## Problem to solve
Please give back only the lines below from the one containing "推介一副廉政联 (165, 1456)" to the one containing "101岁的开国将军阎捷三 (173, 500)", each repeated word for word, both ends included.

==== Data provided

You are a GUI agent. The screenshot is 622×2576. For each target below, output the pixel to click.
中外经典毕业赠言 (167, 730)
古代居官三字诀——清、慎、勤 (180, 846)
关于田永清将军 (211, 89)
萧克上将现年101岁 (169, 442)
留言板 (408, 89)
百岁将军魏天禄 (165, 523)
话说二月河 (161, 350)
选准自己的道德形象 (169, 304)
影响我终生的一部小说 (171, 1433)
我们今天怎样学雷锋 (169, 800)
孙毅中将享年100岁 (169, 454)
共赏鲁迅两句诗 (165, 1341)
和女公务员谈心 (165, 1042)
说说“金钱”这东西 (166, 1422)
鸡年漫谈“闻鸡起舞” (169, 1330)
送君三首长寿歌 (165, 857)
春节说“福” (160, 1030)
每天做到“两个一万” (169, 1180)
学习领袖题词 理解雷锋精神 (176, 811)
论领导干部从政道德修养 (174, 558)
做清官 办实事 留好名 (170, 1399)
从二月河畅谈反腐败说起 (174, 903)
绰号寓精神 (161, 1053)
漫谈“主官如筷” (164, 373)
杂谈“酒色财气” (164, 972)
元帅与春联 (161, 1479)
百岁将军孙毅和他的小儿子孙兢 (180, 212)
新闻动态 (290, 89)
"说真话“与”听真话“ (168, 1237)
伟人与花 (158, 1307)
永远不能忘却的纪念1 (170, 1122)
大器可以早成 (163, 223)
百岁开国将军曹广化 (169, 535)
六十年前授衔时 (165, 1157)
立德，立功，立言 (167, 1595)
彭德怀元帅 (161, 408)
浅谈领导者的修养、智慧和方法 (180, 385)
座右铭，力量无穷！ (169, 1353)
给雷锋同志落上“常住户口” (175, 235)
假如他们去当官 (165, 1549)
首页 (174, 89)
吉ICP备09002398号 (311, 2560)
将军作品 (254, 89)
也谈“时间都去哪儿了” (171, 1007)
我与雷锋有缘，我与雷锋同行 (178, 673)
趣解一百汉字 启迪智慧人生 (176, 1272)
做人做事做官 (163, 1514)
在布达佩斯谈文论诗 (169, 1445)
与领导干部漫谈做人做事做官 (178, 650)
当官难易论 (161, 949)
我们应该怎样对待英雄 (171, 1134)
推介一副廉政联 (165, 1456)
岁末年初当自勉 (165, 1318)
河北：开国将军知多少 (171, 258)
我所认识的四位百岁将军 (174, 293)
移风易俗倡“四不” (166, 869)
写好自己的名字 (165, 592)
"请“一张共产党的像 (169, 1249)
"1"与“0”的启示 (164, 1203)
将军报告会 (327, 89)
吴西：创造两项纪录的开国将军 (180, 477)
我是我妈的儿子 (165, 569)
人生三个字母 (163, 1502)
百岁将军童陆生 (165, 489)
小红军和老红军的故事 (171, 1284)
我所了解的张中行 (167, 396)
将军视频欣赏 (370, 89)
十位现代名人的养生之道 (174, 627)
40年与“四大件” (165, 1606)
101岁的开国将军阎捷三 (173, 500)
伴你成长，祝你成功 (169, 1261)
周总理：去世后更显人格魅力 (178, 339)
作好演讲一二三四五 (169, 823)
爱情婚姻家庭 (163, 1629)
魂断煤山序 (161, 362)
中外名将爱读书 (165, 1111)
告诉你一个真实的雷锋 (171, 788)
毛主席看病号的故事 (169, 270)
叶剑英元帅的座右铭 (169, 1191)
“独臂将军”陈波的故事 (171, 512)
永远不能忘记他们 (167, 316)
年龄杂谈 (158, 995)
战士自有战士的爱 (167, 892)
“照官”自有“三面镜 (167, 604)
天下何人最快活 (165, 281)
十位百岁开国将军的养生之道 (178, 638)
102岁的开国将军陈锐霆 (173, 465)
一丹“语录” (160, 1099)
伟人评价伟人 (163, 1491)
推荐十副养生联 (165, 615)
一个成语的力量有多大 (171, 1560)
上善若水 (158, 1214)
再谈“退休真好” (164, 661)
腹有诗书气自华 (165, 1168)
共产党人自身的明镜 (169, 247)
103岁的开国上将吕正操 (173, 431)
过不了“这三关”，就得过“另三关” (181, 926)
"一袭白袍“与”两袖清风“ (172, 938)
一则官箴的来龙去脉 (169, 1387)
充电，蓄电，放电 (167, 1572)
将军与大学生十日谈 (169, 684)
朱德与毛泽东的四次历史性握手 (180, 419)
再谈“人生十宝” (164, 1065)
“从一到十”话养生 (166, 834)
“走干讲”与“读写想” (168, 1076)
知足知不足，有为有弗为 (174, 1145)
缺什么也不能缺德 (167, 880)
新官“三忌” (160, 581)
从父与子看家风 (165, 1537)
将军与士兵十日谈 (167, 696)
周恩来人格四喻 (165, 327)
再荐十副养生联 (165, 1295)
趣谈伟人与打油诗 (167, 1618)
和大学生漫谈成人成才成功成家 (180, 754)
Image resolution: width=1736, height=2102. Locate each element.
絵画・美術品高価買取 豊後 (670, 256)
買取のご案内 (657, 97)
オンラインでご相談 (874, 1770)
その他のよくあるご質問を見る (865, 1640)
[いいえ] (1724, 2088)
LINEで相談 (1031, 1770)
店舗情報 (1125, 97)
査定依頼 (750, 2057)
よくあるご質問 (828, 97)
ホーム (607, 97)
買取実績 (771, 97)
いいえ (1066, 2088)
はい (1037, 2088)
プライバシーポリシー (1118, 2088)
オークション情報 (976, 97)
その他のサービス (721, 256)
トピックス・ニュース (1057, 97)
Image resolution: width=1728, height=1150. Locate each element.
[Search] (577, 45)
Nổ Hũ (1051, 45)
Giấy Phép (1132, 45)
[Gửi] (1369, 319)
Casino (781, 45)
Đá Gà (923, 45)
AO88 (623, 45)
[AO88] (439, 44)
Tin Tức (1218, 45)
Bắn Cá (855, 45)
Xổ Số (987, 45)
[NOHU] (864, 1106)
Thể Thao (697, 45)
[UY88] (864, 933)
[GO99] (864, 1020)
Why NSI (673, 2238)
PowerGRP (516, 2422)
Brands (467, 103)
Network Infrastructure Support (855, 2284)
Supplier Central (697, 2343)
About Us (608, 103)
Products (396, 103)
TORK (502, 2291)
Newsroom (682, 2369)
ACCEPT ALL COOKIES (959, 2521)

========

## Your response
推介一副廉政联 (165, 1456)
岁末年初当自勉 (165, 1318)
河北：开国将军知多少 (171, 258)
我所认识的四位百岁将军 (174, 293)
移风易俗倡“四不” (166, 869)
写好自己的名字 (165, 592)
"请“一张共产党的像 (169, 1249)
"1"与“0”的启示 (164, 1203)
将军报告会 (327, 89)
吴西：创造两项纪录的开国将军 (180, 477)
我是我妈的儿子 (165, 569)
人生三个字母 (163, 1502)
百岁将军童陆生 (165, 489)
小红军和老红军的故事 (171, 1284)
我所了解的张中行 (167, 396)
将军视频欣赏 (370, 89)
十位现代名人的养生之道 (174, 627)
40年与“四大件” (165, 1606)
101岁的开国将军阎捷三 (173, 500)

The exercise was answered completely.